> [DATA SHOWN]:
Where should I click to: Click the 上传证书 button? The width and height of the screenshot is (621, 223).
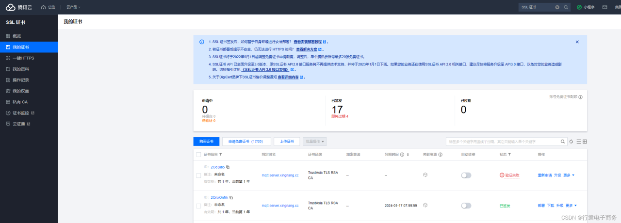coord(286,142)
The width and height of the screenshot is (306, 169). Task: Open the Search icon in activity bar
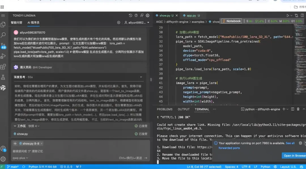(x=3, y=35)
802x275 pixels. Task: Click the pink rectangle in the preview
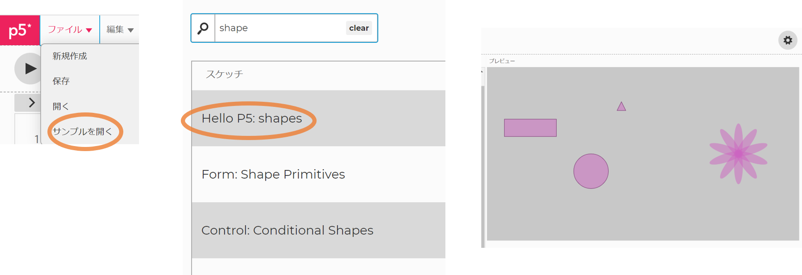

> [EXERCISE PROMPT]:
Copy exactly the lines that run from the line containing "The width and height of the screenshot is (306, 169)." to the end of the data, keeping both end lines and dropping every picture.

> [TASK SOLUTION]:
The width and height of the screenshot is (306, 169). Task: Open the Search icon in activity bar
(x=3, y=35)
802x275 pixels. Task: Click the pink rectangle in the preview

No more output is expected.